How do imagine creating a "flat" of that length at cost that is less than a serviceable jointer / planner? Are you really willing to take the chance when working with Teak? Like James, if you have room for your device then how is it that you do not have room for the smaller jointer. Long horizontal runs are very difficult for manufacturers and almost impossible for the individual.

If you go forward with your plan I wish you luck - Baker


----------



## Dr Neon (Apr 15, 2010)

Hi Paul. When I built my 21" X 35" router table I incorporated a two piece fence. Rockler sells shim pack inexpensively. I added a 2" long X 1/2" (shank and bit) straight bit. Whenever I need to joint anything up to 2" I just preset the moveable fence half with the required shims, and go to work. It works very well, and does not add to the space required for the router table. Tim


----------



## MAFoElffen (Jun 8, 2012)

Paul-
As described, that will not work out for you. You were describing trying to build a jointer table out of a horizontal wood table. But you are confused on how to make that work.

Physics in that, even though rudimentary, is that you would use a horizontal cutter head at the stepped tables that you can adjust it to the height of the outfeed table. 

I've seen plans for Self-built jointers with wooden frames on Woodworking for engineers. But it just can't work like you described. It just can't work with a table like you described and use a router as you described. It just doesn't work that way.

What you described in the second half of your post was using a router as the cutter. You can joint with a router table, with a jointer fence and a straight bit... but the physics of that is that the work is lying on a flat table with the router perpendicular to that surface, using a bit perpendicular to the surface... with a stepped fence with it's surface perpendicular to the table surface.

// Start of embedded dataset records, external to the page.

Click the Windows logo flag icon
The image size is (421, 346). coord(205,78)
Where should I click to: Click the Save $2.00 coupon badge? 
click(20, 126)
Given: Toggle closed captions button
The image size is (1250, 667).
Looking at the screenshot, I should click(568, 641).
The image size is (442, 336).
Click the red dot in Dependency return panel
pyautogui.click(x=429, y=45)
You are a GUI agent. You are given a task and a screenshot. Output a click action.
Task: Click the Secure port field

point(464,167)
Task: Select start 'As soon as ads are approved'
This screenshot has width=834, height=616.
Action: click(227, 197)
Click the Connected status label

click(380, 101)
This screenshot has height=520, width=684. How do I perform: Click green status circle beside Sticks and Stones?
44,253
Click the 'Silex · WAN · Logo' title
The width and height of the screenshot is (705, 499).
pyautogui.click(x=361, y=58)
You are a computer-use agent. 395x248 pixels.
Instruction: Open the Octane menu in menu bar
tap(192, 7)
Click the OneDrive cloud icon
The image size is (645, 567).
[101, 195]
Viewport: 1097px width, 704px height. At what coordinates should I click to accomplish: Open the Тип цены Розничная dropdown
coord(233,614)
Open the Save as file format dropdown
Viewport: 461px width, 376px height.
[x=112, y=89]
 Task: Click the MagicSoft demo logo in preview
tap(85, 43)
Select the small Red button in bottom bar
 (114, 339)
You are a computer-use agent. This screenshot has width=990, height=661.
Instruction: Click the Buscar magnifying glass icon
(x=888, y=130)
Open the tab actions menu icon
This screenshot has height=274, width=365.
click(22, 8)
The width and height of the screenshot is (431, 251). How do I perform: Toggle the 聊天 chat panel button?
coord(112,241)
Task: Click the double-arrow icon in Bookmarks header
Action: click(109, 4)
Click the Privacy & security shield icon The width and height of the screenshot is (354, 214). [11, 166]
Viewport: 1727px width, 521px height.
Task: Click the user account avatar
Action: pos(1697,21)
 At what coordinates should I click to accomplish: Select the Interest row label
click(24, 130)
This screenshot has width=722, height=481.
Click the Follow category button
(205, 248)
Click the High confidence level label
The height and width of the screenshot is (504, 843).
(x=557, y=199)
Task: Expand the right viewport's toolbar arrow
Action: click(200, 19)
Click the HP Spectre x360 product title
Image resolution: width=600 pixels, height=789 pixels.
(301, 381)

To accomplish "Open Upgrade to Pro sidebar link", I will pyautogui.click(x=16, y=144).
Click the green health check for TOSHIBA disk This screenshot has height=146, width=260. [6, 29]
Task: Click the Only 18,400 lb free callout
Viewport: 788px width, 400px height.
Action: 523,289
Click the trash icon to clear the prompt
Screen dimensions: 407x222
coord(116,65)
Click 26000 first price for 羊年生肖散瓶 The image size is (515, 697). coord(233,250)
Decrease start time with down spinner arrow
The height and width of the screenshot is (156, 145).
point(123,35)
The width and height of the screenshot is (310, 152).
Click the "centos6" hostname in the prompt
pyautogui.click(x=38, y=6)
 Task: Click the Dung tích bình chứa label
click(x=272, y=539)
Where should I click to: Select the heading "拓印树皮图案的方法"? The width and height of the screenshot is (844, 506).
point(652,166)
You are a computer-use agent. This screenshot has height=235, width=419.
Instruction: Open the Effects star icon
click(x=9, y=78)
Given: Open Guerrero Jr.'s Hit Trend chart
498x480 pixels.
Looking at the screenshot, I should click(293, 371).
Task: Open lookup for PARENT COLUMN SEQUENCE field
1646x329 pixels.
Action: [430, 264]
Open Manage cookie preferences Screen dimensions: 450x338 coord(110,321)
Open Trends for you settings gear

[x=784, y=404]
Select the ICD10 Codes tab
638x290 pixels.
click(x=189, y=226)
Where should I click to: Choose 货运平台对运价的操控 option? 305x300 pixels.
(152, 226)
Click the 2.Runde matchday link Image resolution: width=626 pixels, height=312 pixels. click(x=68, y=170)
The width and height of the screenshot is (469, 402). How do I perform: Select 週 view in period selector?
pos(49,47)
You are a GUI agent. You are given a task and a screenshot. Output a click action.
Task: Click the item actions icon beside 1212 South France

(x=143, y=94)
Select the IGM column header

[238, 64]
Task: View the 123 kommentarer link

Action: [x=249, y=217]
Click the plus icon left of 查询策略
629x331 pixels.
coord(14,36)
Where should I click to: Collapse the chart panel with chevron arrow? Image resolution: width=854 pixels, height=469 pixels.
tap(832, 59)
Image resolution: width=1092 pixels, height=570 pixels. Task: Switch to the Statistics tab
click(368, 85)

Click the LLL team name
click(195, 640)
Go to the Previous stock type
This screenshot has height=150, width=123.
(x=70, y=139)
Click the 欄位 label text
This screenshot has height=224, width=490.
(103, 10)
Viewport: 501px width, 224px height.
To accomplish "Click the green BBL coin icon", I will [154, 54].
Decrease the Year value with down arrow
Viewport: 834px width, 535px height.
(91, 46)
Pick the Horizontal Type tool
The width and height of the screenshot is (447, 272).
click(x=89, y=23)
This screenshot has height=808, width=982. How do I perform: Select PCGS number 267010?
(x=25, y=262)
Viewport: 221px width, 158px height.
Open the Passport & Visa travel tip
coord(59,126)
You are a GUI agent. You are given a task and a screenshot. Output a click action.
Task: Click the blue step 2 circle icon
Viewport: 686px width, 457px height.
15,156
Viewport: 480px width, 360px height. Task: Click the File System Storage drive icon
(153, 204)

Then you adjust the stepped outfeed side of the fence to the cutting surface of the bit... to do edge jointing of normally up to 2" thick. Why 2"? Because that is the normal longest length of the cutting surface of a straight bit. (Jointing on a shaper is done the same way.) 

So, a router table won't work for you, as you are describing the intended purpose would be for true 4" by 4" teak, twice the limit of jointing on a router table. Material at that width would also be a stretch trying to joint on a shaper...

As described, your need seems to be for a flatbed jointer... Maybe you should research how things work, how you can do things, what your needs and reconsider what you may need to make that possible. Feel free to ask questions.

As presently described, I would think your investment in space savings, resources, time and money would be better with a bench planer and fabricate adjustable infeed and outfeed tables. You are saying you don't have the space to dedicate to a free-standing jointer... But you say you have the need for a jointer 4" or wider.

But then again... are you sure you really "need" to purchase a jointer? What would you be making with that 4"x4" teak? Do you have other projects planned than just one? I figure that if I make a big purchase on a tool... Eventually it needs to pay for or substantiate it's own existence in my shop.

Sometimes I have to answer to my Sharon, like last night her asking why I have spendy dovetail jigs? What were they needed for? Have they paid for themselves yet? What do I have planned to justify my purchasing them? Etc... (She knows I can cut handcut dovetails.) Darn when she does that... LOL.


----------



## phillip.c (Aug 9, 2012)

Sorry Paul, I'm on their side.

What size cutter would you plan to use in your router? To span more than a couple inches? That's asking for trouble.

Mike directed you to this link: Homemade jointer project

I highly suggest you examine those plans and see if you can make something similar work for your needs (perhaps a similar design with smaller tables?).


----------



## masonsailor (Sep 20, 2013)

Thanks to everyone for their input. Your concerns pretty much sum up my concerns. I have looked at the Grizzly 8 inch long bed joiner as an alternative. I had one in my previous shop for years and it served me well. I will probably go with a spiral cutterhead to alleviate my hatred of changing knives. As far as immediate projects I am remodeling the boat my wife and I live on. I am starting with the main salon and cockpit tables. Both will involve inlay of the boat name in the tabletop and are pretty interesting as far engineering goes. The cockpit table involves a telescopic base which is also made of teak. But that will be another subject on the projects forum. Thanks again ! Paul


----------



## masonsailor (Sep 20, 2013)

Thanks for all the input. I think they pretty much sum up my concerns as well. I have just spent the day deciding to buy a grizzly 8 inch long bed jointer. I had one in my previous shop for years and it served me well. I think I will try the spiral cutterhead to see if it is any easier to maintain. I really dread changing knives. As far as projects go I am remodeling our boat that my wife and I live on. Immediately I will be making new salon and cockpit tables which will involve inlaying the boat name in the table tops. The cockpit table will involve some interesting aspects as it will have to have a telescopic base which will also be teak. But that is a subject for the projects forum. Thanks again for all the input ! Paul


----------